あまりにもご都合が良すぎるのだけど、それが寧ろ気持ちよくて、本物の映画チームきたー!!という気持ちになりましたね。

早速コウジは番号に電話をかけ、すぐに平田たちと会う。映画が作りたいだろ!?と詳細も言わず(というか言ってる場合じゃなく)平田たちを連れて組長の元に戻る。

ヤクザの集団を目の前に、呆然とする平田に、コウジは本当のことを言わなくて本当にごめん!!と謝るが、平田は別に恐怖で呆然としてるわけじゃなかった。子供の頃から危険で迫力ある現場に燃えるキ●ガイの平田です。本物のヤクザの抗争を映画にしてしまいたいといういかれた計画を知り、めっちゃめちゃテンションが上がります。監督という名のコウジを押しのけ、意気揚々と映画の構想を語り始める。そして、その映画制作に欠かせない男が一人いる!と、あのブルースリーこと佐々木を、現バイト先のラーメン屋まで押しかけ、ヌンチャクを渡してアクション魂に火を点け暴れさせる。ジャッキー・チェンの映画みたいに、めちゃめちゃにされるラーメン屋。お前に食わせるタンメンはねえ状態です。「佐々木!コレ高イヨ!ドウシテクレル!」と困惑する店長に、佐々木はバイト代を取り敢えず突き出して、映画が成功したら必ず返す!と言うと、店長「謝謝!!」ってサムズアップ。ええんかい!!(爆)

もう、ご都合主義の連続が、どんどんパズルのピースをくっつけていくので、見ていてとても気持ちがいい。

これで、あのクレイジーな映画少年たちとヤクザが繋がってしまいました!そして、更に、その敵の組長が堤真一。親分になったのに、あの時出会った少女の光子にすっかり骨抜きにされてしまい、夢にまで見る有様。そんなことは知らず、クレイジーな平田は、段取りを打ち合わせしないと!と堤真一の組に普通にお邪魔しに行く。コウジも光子も一緒に行くと、「あの時の血まみれのヤクザさん!」とみんなに言われ、堤真一も彼らのことを思い出し、おまけに大好きな光子の成長した姿が目の前に現れたことで、上機嫌になって、映画OK!って。。。

しかしこれ、本物の殺し合いを映画に撮るんですよね??普通に上映できないよねそれ(爆)

と突っ込んだら負け。本気のクレイジーな映画制作が始まります。殴り込みがあると踏んだ警察の渡辺哲が張り込んでるんだけど、ヤクザたちが映画の準備しまくってるんで若干戸惑う。

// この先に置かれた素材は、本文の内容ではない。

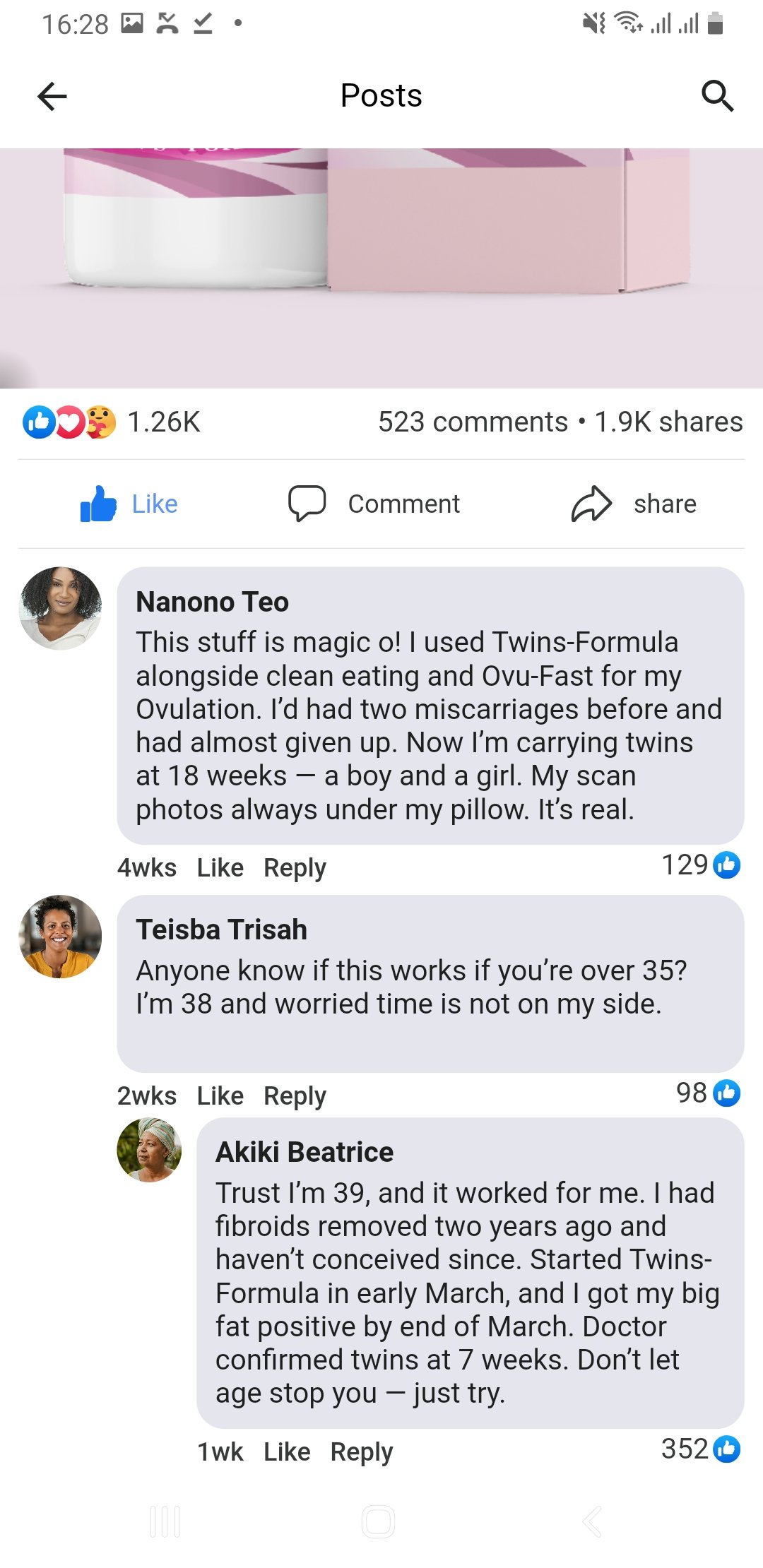This screenshot has width=763, height=1568.
Task: Tap like count icon on Nanono Teo's comment
Action: 727,865
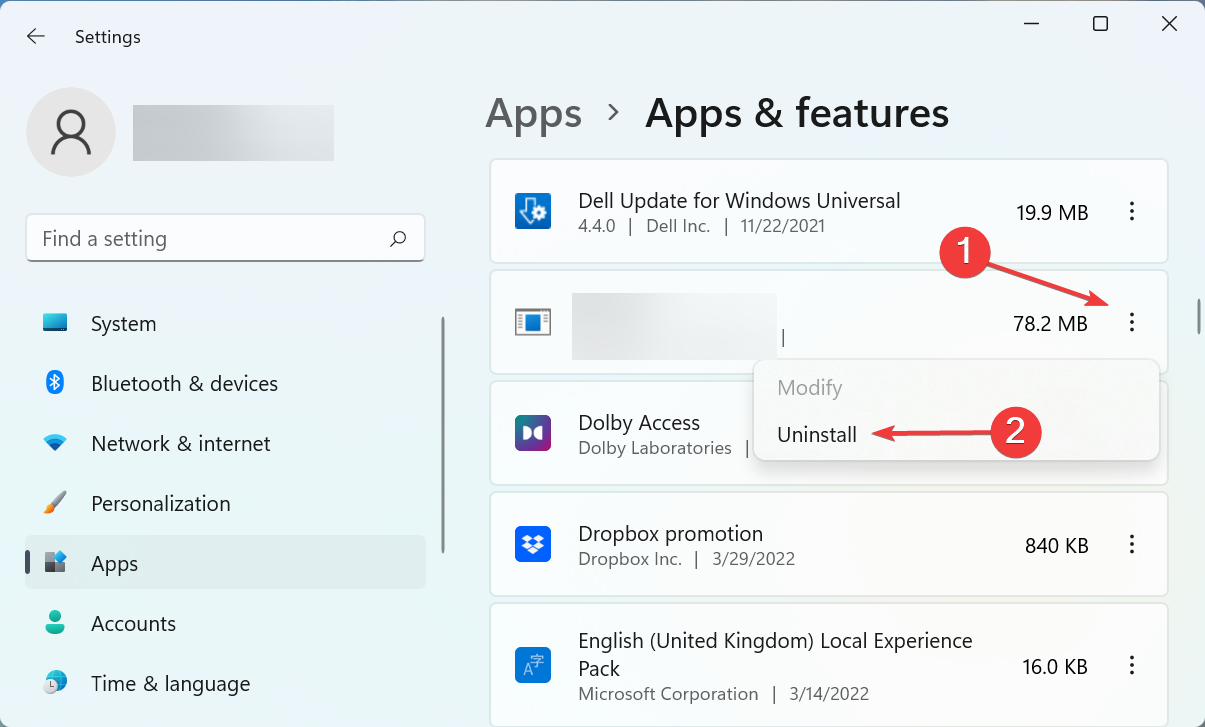The height and width of the screenshot is (727, 1205).
Task: Select Uninstall in the context menu
Action: (x=816, y=434)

平田の計画という名の妄想の中で、爽やかに映画制作に打ち込むヤクザたちと國村隼の姿がホントに爽やかすぎてウケるんだよね。

そしてついに撮影が始まる。。。手際がいいヤクザの映画班の皆さん。しかし、殺し合いです。血まみれです。手とか足とか首とかびゅんびゅん飛びます。序盤から血まみれだったけど、おいおいおい、、、本当にPG12でいいの?これ。。。^^;

テンション上がりまくる平田。光子綺麗だろー?と、國村隼と堤真一が談笑してる間に國村隼が首チョンパされてしまいちょっとショック。首なしな國村隼がピースするのが笑えるけど泣けるのよね。

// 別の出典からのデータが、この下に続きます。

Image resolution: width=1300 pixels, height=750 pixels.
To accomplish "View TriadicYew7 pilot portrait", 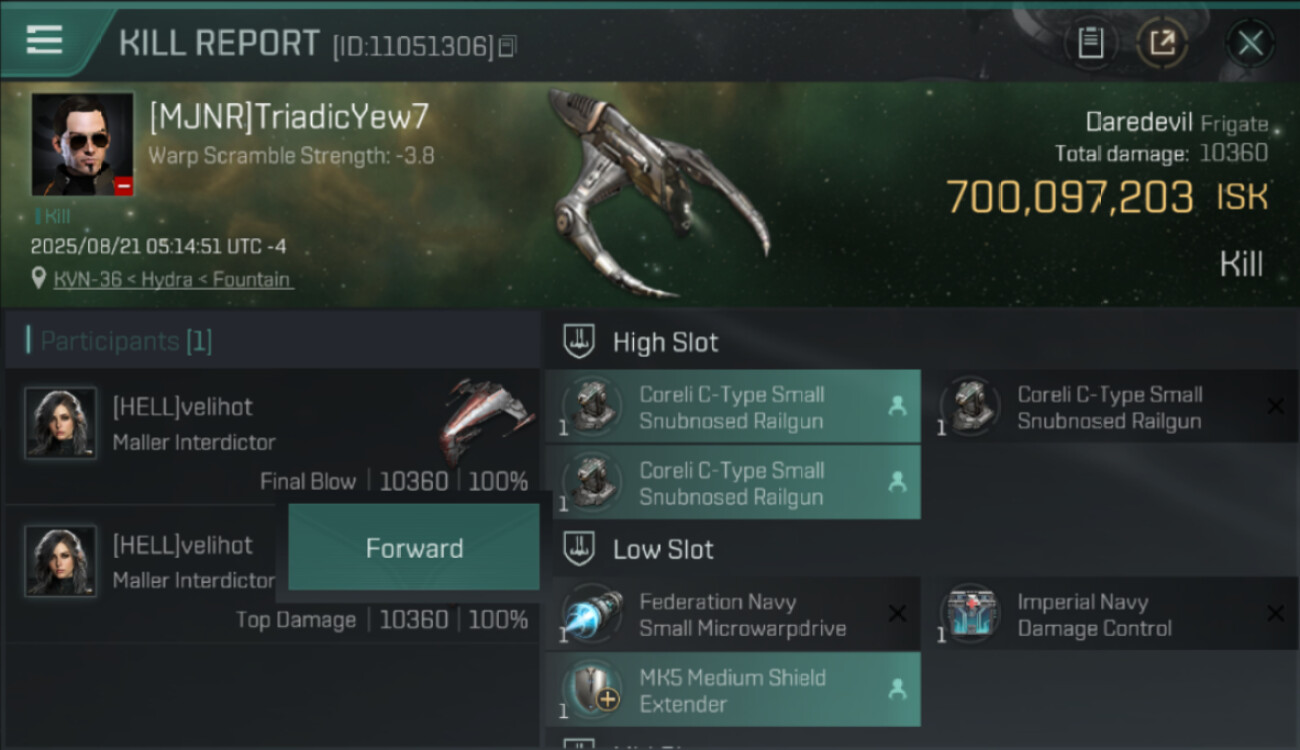I will [x=83, y=144].
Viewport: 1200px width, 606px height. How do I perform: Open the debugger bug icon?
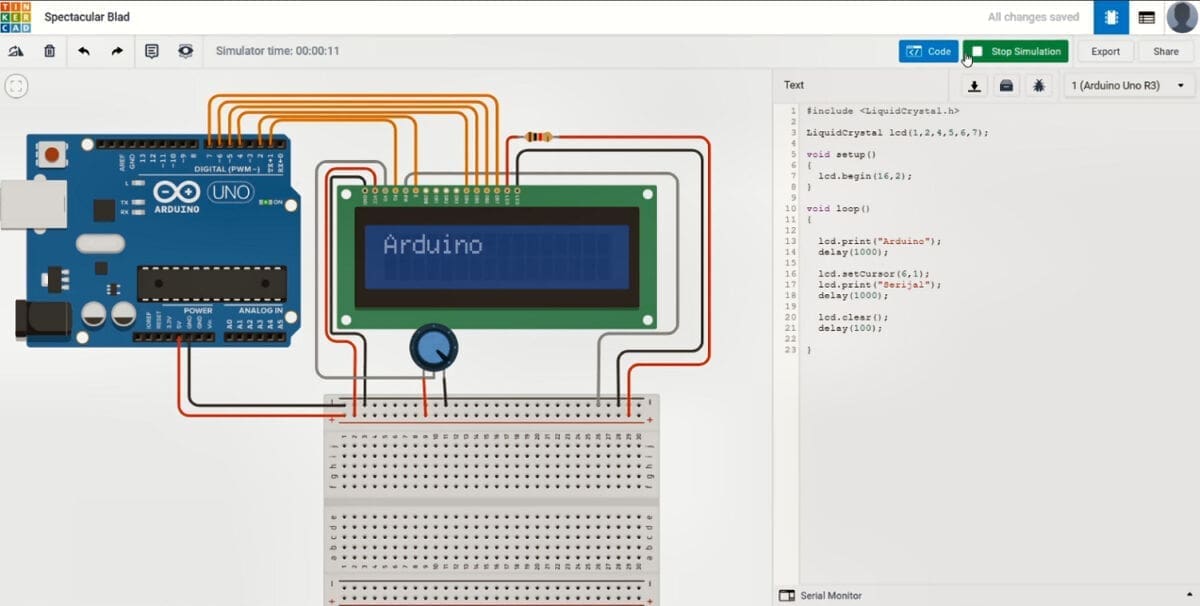tap(1039, 86)
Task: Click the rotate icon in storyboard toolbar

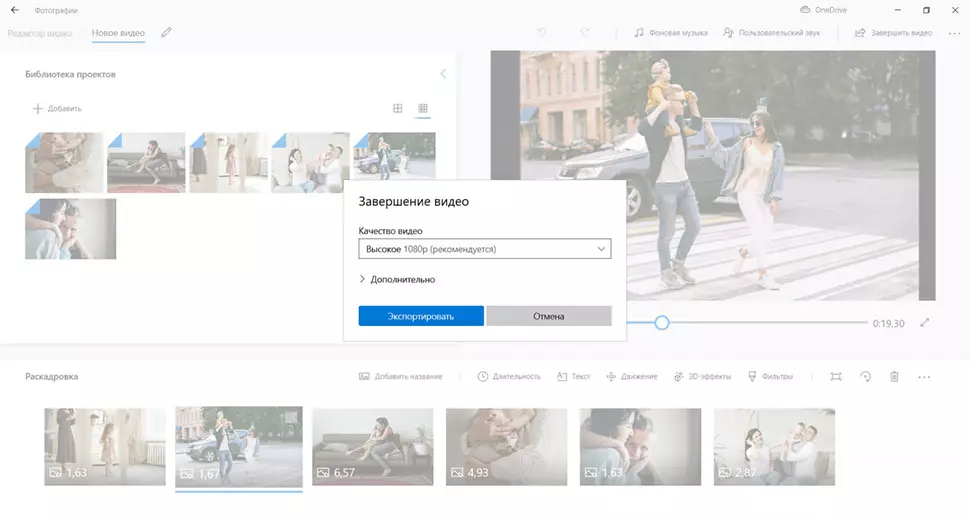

あ、気弱なコウジが前に腹に入れさせられてたコカインを吸い込んでしまい、気持ちよくなってヤクザを殺しまくると、ふみきゅんとの距離が一気に縮まる。が、頭も身体もふらふらしてるうちに右手を切り落とされてしまい、瀕死の傷を負ってしまう。そこに光子が来て、いい感じになるんだけど、後ろからコウジは脳天を日本刀で真っ二つにかち割られてトドメを刺されてしまう。怒り狂う光子。

堤真一は憧れの光子に殺されたいわーと言ってるんだけど、音声のお爺ちゃん組員の人にチャカで撃たれてしまう。銃声を聴いて「誰じゃー!ルール違反だろうがぇー!」と規則正しく怒り出す映画班のヤクザさんたち。そこからもうめちゃくちゃになってしまう。銃声をきいた警察は機動隊を連れて突入してきたので、蜂の巣にされていくヤクザたち。一緒にいたのでついでに撃ち殺されてしまうファックボンバーズの彼ら。警察、そんな無差別でええんかい。。。

最後、コウジと光子と堤真一が折り重なって死んでいくんだ。。。

皆殺しかと思いきや、実は唯一生き延びていた平田が、全てのテープと音声をゲットして逃げていく。ただのクレイジー野郎だと思っていた平田が駆け出す脳内には、映画が公開されて拍手喝采を浴びる自分と、メンバーたちと、死んだはずのヤクザたちの笑顔。首はねられた國村隼の首もくっついてるし(包帯でくっつくんかw)頭かち割られたコウジも生きてるし、光子も堤真一も全員笑顔で生きている。でもそれは平田の妄想。狂ったように、ファックボンバーズー!って歌い続けて血まみれで走る長谷川博己の姿で映画が終わるんだけど、最後にリアルに「カットー!」って声がかかるのね。救いようのないストーリーがその一言で、ああ幻だったんだって救われる感じ。

後味悪いんだけどすっきり爽やかなような、一言で言うと、グロいファンタジーって感じ(笑)の不思議な映画でした。でも役者さんたちがみんなすごくよくて、リアルとファンタジーの絶妙なバランスを演じてくれたおかげで、すごく引き込まれた気がします。ホント血が多いんで簡単におすすめって言えないんだけど(笑)流血OKな人にはおすすめ?

あ、そうそう。ちらっと出てくる看板工事の板尾さんとか、伝説の(?)映画技師のお爺ちゃんミッキーカーチスとか、任侠だからそのオマージュでの出演?映画館のおばあちゃんが江波杏子さんとか、ほんっと豪華キャストです。